Indeed, when we say science is a collective endeavour of building on what is already known we mean by 'what is already known' all the knowledge produced by people across time and space - by people in all parts of the world going back to ancient times, although in reality most often only work published in the past decade or two really matters. Knowledge knows no boundaries. Unfortunately, what is available to scientists working today is only what is recorded and preserved.
How scientists in a given generation access knowledge from the public domain is largely dictated by technology. For over 300 years print-on-paper was the means by which knowledge was disseminated and the primary research journal with the peer-review system became the single most important vehicle for recording knowledge in the public domain. A few decades ago, some scientists, especially high energy physicists found the system of exchanging knowledge through refereed journals slowed down the pace of research and came up with preprint servers. Today arXiv is very popular among physicists, mathematicians and computational biologists.

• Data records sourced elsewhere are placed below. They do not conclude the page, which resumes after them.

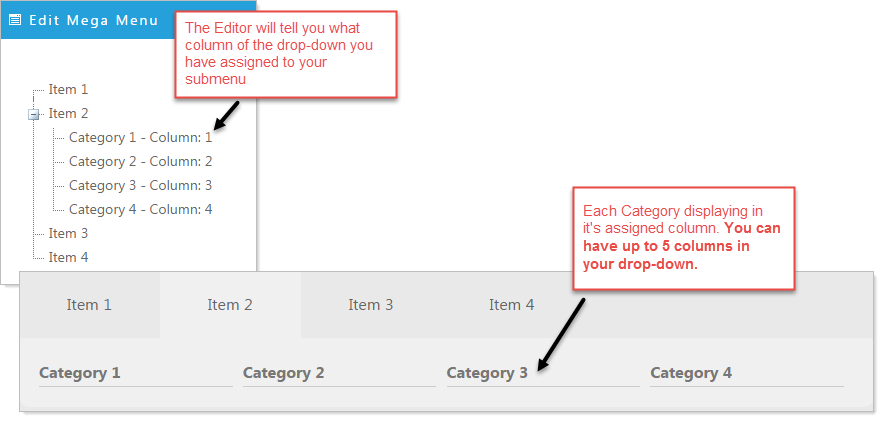Click the Category 1 drop-down heading
The height and width of the screenshot is (425, 884).
click(79, 373)
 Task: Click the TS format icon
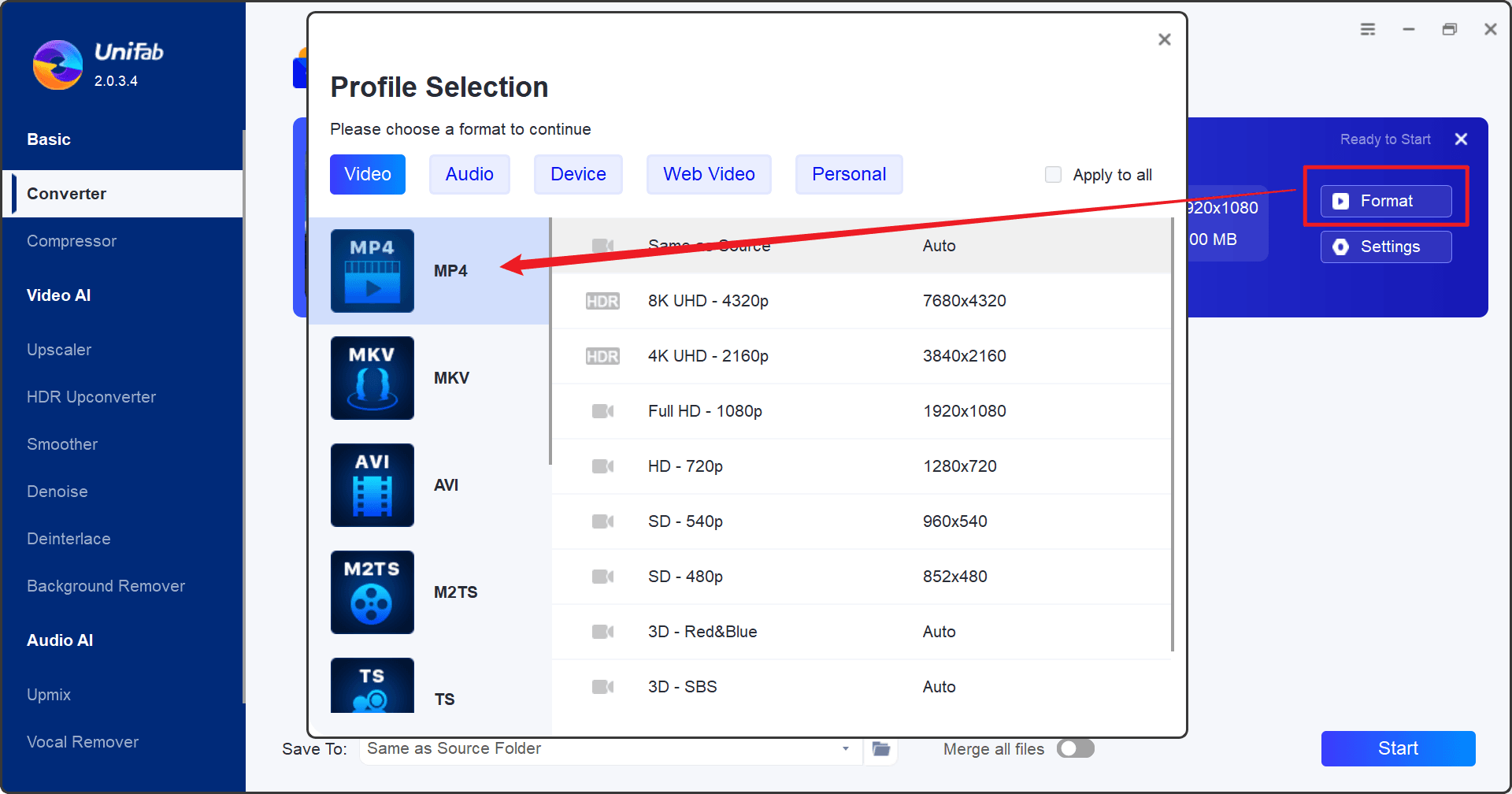pyautogui.click(x=372, y=687)
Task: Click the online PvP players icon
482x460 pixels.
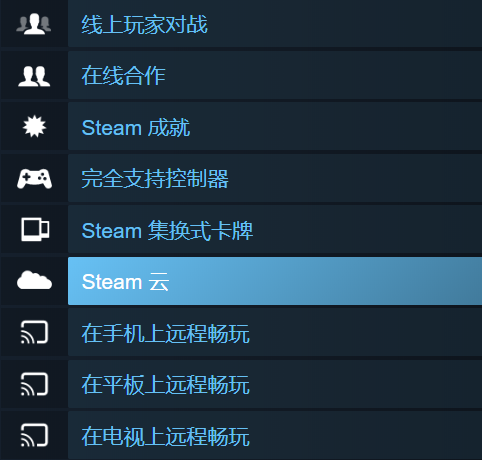Action: click(x=34, y=24)
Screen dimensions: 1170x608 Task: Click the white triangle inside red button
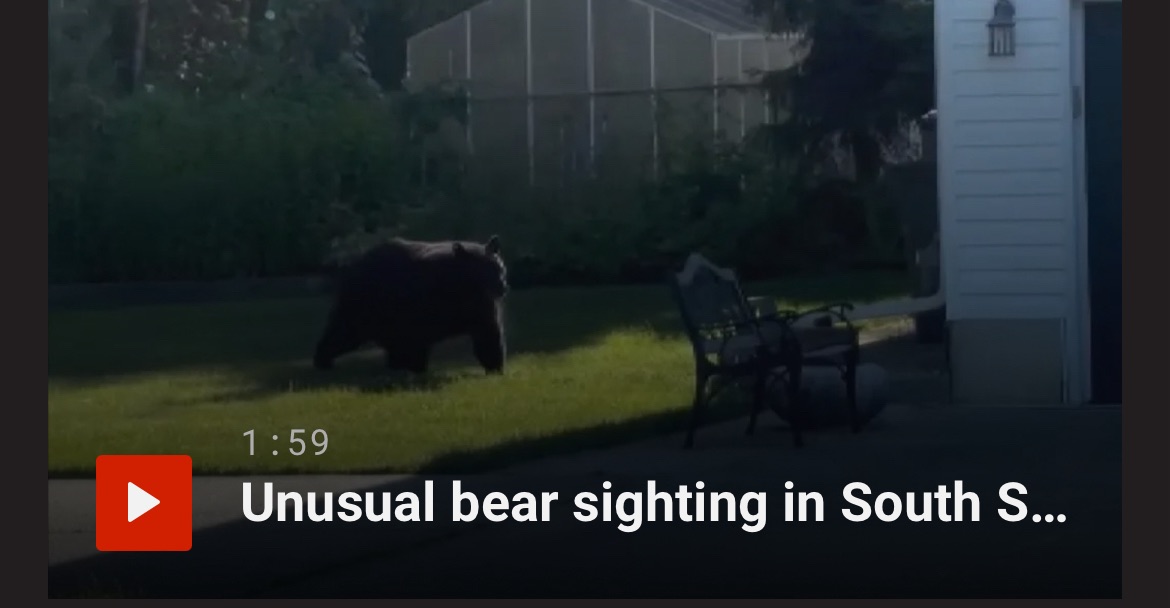pyautogui.click(x=144, y=502)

With the advent of the Internet and the World Wide Web new opportunities opened up that could bring about dramatic changes in the way scientists can learn from one another and collaborate in virtual space. In recent years researchers have felt the need to open up the very process of research and in certain areas have started sharing nascent knowledge almost as it emerges from the laboratory. Even for-profit drug companies have started taking part in such open science initiatives in areas where no single company is likely to come up with a new drug, say to treat tuberculosis, in a reasonable time and cost. On the other hand, taking advantage of the pivotal role played by refereed journals, some publishers have garnered hundreds of journals and jacked up subscription prices leading to what librarians call the serials crisis. This led to the open access movement, which would eventually be recognised as a game changer of historical dimensions.

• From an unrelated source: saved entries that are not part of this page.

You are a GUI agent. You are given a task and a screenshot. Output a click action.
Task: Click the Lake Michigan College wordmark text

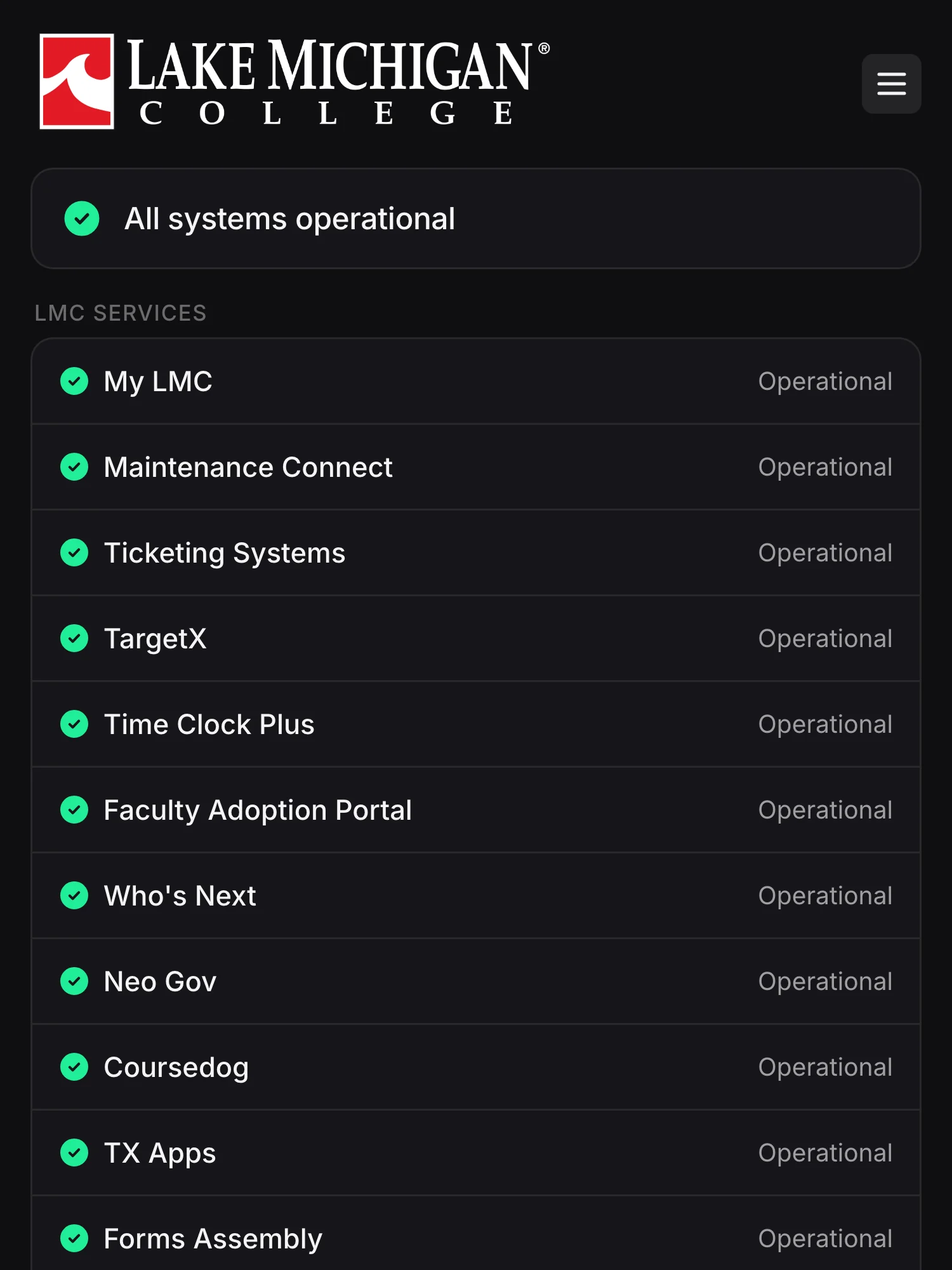338,81
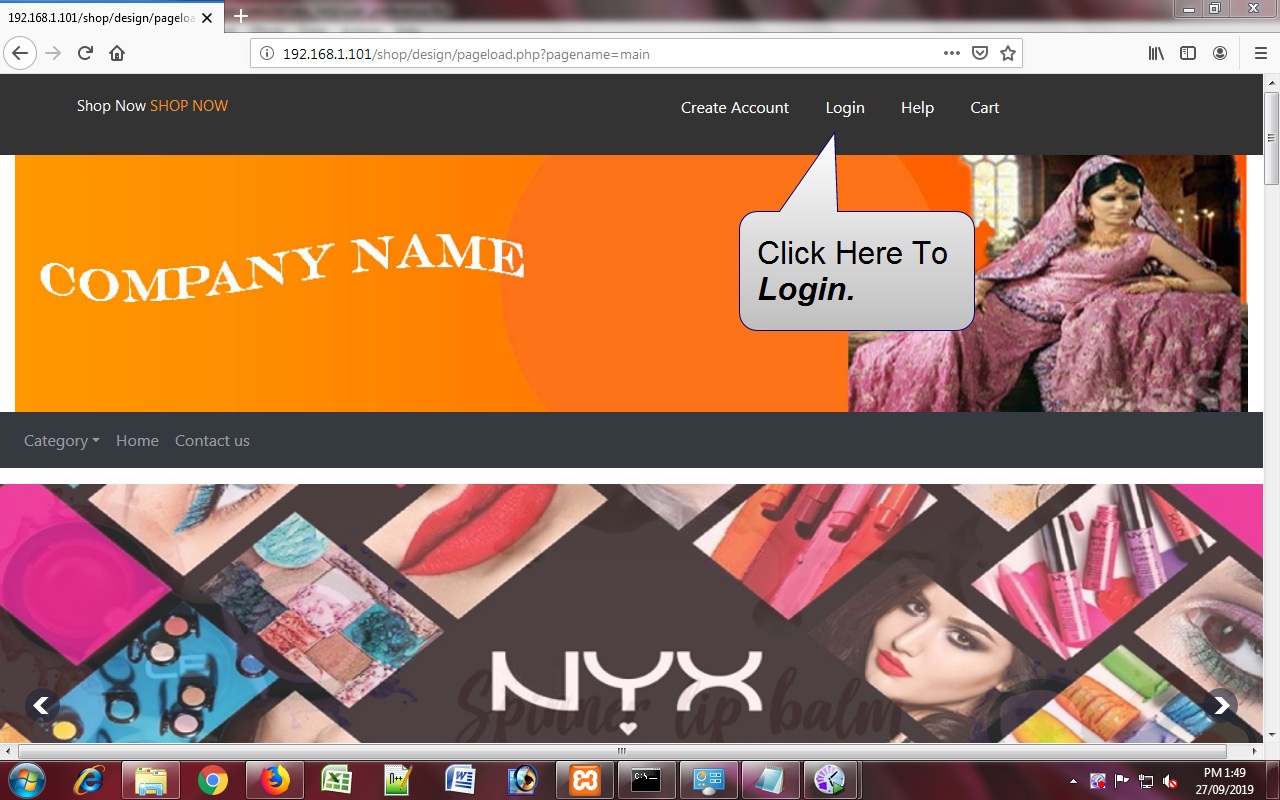Viewport: 1280px width, 800px height.
Task: Select Contact us in navigation bar
Action: (x=212, y=441)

In this chapter we will trace the evolution of the notion of open science and the growth of its constituents, viz. open access, open data, open research, and see how opening up of science in a world where the geography of science is changing fast can lead to democratizing knowledge and make science far more participatory. We will see how the interplay of the content and technology would lead to unexpected possibilities and the breakdown of traditional boundaries separating different domains of knowledge. We will devote a section to discuss how open science will have influence far beyond the realm of science - in areas like development, poverty alleviation and health care delivery in the developing world.